How to get more accurate FPS without spinning the CPU.
Posted Saturday, 27 September, 2008 - 15:51 by Kamujin inThe following code is a replacement for the Run method in GameWindow that I use. There is some room for minor speed optimizations, but this method is orders of magnitude more efficient then spinning the CPU with Thread.Sleep(0);
In my tests, this algorithm is able to achieve FPS rates withing 1-3 frames of the target parameter when measured in quarter second intervals. Sampling over 5 seconds yields actual FPS within 1 frame of target. The algorithm also quickly adapts to new loads such as those experienced during window resizing.

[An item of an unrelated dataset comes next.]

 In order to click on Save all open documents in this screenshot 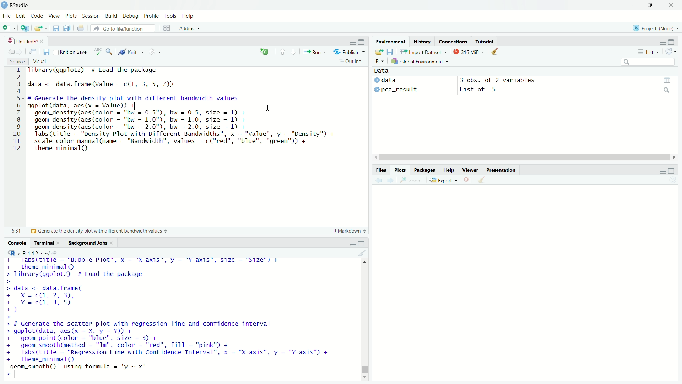, I will do `click(67, 28)`.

The approach uses a simple "balancing broom" style fuzzy logic algorithm to deal with the problem of Thread.Sleep(...) timers with resolutions too low to support a deterministic calculation of the time parameter needed to obtain the desired FPS.
For Example:
On most windows machines, the sleep timer has a resolution of only 15ms. This means that calling Thread.Sleep(1) can actually put the thread to sleep for up to 15ms. Therefore, you can not simply achieve 100FPS but calling Sleep(10) between frames. In the case of a 100FPS target, the algorithm will determine a blend of Sleep(0) and Sleep(1) calls that will achieve the desired frame rate. Even though some frames result in a Sleep(0) call between frames, the occasional Sleep(1) will dramatically lower the CPU load.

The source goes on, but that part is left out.